_Exercise input_
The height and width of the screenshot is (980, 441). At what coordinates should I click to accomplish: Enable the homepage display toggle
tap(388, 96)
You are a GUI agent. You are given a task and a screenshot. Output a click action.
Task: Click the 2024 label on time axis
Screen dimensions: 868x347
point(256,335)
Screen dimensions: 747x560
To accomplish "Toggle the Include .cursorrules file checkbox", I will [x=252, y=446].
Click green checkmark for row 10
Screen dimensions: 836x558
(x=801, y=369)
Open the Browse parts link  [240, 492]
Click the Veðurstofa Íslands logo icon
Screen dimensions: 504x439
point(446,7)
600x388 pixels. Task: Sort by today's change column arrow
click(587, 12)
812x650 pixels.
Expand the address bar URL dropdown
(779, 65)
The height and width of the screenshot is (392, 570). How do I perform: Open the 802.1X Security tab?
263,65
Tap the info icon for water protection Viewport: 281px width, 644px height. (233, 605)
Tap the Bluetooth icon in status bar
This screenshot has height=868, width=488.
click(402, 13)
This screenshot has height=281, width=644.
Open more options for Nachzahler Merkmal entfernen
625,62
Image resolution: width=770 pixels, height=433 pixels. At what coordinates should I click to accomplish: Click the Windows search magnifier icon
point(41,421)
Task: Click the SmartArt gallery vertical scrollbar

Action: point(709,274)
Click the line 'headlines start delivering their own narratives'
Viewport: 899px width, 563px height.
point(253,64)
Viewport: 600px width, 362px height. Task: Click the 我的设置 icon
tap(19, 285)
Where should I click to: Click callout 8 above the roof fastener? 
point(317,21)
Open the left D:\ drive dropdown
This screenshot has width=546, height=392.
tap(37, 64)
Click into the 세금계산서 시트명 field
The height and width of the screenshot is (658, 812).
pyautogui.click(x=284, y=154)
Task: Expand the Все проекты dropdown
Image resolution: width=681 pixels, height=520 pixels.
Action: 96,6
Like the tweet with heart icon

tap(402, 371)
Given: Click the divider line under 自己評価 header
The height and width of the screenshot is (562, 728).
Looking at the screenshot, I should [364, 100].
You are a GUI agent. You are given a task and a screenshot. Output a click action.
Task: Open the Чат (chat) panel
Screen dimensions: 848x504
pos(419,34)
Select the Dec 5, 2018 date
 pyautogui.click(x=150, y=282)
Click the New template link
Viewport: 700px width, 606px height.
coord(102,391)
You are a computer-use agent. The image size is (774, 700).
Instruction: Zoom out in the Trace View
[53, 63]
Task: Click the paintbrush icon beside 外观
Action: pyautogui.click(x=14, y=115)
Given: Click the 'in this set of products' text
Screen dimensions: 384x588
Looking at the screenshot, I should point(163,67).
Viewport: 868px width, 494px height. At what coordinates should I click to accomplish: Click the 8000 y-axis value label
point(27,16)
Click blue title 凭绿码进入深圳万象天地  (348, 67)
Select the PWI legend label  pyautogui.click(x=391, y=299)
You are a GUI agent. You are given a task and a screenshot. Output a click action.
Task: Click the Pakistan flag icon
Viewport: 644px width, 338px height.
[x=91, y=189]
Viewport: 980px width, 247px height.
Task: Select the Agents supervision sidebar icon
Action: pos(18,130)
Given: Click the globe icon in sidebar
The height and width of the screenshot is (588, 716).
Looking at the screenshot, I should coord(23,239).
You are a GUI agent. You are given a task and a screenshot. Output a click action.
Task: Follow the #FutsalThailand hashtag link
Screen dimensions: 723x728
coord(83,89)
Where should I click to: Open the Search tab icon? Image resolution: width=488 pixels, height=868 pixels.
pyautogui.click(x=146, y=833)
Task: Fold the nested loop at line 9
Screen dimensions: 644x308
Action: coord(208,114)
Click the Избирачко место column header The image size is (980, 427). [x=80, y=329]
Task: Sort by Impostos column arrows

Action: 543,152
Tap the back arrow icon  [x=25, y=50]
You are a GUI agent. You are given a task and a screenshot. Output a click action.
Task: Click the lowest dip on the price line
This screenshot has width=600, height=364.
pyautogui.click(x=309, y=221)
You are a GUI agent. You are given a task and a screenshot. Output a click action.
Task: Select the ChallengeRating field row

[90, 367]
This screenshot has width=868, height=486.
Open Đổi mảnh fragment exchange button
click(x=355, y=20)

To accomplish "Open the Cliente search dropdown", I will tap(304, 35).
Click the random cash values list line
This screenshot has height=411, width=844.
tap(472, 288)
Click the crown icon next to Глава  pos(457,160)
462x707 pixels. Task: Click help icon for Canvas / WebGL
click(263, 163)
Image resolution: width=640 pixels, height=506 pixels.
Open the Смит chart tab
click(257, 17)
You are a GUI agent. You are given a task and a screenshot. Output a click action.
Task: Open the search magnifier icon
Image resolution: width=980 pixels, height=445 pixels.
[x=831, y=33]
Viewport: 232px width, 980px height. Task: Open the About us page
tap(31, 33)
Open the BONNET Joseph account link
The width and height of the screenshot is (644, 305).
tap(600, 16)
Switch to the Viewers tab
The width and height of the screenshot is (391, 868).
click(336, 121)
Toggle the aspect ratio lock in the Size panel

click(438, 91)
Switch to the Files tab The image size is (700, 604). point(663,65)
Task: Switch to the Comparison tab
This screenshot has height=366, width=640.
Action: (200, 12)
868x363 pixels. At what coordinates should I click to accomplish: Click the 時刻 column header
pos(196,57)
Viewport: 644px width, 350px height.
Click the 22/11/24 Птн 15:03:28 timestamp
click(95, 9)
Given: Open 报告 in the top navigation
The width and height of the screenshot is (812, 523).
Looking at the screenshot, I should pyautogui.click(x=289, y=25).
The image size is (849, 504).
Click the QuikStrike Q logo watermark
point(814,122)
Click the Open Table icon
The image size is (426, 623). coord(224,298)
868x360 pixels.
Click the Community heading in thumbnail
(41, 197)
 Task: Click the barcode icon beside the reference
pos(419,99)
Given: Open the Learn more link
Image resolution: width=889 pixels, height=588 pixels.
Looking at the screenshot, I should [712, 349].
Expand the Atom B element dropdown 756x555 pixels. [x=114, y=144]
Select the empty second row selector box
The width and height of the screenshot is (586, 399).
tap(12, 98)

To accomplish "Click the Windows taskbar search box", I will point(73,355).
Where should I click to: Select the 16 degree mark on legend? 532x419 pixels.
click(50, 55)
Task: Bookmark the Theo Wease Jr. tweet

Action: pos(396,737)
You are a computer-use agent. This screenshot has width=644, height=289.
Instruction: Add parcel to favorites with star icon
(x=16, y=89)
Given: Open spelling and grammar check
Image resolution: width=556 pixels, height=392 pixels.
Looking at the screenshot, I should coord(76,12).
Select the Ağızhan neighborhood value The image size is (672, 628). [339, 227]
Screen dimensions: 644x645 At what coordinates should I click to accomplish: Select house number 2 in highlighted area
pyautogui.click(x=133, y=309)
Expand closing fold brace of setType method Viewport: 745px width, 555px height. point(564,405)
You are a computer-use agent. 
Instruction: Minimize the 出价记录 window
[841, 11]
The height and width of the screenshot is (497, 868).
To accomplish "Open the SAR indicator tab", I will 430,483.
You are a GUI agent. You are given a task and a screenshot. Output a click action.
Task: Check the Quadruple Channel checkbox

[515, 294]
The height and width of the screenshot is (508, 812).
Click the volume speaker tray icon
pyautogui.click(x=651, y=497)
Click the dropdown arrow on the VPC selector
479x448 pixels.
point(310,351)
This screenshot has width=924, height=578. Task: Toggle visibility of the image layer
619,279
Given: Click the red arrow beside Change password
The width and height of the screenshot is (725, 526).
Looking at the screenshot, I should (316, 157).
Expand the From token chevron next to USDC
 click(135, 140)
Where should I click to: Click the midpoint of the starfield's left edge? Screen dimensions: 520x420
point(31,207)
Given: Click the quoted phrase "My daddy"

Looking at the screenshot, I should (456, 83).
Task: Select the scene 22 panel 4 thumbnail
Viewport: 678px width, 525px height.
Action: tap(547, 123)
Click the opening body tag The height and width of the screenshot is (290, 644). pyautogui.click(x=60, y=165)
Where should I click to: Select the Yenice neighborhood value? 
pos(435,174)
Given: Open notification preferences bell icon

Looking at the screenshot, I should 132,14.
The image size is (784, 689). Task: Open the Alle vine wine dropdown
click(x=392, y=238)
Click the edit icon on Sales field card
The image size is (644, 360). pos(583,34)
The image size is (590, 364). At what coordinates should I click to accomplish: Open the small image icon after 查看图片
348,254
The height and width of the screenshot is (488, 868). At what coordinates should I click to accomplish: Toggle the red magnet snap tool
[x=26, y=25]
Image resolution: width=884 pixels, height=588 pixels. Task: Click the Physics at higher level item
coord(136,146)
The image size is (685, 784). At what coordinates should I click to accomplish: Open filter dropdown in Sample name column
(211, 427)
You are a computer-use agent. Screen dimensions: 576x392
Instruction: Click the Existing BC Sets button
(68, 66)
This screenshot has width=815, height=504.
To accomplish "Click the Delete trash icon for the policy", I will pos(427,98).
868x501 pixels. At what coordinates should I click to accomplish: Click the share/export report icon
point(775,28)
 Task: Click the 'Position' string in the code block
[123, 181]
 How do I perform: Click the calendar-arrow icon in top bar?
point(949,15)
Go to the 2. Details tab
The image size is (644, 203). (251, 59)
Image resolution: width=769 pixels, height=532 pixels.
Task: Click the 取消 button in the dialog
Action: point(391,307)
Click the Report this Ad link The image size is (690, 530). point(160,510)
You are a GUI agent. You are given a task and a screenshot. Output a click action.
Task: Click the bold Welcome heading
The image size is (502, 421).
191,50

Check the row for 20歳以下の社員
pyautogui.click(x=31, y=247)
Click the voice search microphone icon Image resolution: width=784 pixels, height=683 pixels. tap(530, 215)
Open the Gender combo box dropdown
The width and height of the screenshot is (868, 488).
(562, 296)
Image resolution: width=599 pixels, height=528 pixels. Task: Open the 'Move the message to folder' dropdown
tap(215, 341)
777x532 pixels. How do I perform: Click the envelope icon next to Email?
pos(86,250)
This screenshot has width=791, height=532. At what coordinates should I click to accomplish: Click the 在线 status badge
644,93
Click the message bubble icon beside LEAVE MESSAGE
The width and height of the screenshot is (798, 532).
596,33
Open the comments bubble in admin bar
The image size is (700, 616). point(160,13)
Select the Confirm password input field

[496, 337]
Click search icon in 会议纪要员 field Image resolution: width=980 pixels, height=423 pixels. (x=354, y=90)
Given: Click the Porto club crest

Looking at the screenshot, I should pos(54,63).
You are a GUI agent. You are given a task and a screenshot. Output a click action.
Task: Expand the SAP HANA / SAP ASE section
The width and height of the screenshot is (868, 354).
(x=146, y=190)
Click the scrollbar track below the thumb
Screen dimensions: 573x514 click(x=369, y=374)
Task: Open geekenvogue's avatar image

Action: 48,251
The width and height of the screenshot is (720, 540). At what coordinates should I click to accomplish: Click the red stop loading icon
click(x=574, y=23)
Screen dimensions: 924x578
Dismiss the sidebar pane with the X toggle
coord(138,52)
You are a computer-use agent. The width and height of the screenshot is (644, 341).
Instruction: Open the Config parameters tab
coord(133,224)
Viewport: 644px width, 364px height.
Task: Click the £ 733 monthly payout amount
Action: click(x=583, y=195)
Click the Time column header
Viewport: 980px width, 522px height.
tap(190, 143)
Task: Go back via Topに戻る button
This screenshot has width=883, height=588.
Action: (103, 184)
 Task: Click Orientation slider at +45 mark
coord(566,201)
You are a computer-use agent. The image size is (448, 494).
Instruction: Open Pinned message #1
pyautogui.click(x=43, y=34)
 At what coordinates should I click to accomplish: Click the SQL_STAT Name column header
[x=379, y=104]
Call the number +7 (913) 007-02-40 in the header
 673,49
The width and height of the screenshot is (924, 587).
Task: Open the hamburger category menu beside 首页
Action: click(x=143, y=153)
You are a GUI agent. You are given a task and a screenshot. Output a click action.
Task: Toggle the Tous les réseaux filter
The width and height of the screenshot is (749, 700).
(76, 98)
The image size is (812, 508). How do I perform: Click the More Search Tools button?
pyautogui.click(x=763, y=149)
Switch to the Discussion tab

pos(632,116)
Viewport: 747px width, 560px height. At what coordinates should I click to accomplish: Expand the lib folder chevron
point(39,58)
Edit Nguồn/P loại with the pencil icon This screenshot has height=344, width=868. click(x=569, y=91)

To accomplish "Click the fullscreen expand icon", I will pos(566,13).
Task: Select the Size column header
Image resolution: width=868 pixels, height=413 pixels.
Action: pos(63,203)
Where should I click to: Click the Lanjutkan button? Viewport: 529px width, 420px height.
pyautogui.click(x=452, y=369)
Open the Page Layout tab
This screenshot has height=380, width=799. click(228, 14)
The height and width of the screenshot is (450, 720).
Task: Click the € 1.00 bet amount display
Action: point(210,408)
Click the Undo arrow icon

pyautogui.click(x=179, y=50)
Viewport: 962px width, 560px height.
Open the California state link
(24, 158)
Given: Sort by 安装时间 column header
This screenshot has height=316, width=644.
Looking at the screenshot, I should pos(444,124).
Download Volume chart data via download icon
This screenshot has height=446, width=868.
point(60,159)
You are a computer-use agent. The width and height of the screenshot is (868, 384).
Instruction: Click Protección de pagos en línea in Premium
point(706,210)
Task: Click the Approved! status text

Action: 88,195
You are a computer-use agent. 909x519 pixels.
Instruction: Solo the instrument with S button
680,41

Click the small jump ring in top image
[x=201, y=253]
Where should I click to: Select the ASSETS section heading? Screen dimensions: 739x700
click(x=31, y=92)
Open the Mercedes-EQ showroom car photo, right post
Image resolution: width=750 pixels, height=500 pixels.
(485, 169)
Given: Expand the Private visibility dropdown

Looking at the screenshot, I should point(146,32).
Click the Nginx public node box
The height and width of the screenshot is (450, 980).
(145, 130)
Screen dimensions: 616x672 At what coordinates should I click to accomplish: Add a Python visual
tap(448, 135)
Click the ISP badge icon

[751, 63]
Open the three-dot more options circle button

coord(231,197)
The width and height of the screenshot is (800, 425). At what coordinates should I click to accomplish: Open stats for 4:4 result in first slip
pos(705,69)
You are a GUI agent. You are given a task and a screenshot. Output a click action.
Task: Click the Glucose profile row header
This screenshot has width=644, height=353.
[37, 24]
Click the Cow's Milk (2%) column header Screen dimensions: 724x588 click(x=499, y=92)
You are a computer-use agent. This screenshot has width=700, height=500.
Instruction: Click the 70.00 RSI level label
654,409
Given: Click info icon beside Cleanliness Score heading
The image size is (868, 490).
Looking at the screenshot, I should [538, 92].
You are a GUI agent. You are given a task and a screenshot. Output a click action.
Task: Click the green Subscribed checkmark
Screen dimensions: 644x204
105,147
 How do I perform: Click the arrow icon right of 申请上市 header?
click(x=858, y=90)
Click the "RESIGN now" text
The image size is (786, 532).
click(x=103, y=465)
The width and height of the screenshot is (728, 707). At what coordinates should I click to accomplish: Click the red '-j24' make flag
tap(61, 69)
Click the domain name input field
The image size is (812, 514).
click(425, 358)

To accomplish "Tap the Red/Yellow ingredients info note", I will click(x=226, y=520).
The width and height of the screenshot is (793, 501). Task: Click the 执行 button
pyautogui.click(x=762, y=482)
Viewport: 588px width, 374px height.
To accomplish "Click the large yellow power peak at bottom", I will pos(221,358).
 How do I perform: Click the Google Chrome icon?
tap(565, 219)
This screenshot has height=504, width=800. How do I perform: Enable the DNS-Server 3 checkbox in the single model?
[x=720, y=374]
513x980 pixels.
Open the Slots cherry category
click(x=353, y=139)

_Task objective_
Would you please copy exactly the part of the entries above that begins at the line containing "Go to the 2. Details tab" and ends at the line containing "Task: Click the bold Welcome heading", both lines included?

_Task output_
Go to the 2. Details tab
The image size is (644, 203). (251, 59)
Image resolution: width=769 pixels, height=532 pixels.
Task: Click the 取消 button in the dialog
Action: point(391,307)
Click the Report this Ad link The image size is (690, 530). point(160,510)
You are a GUI agent. You are given a task and a screenshot. Output a click action.
Task: Click the bold Welcome heading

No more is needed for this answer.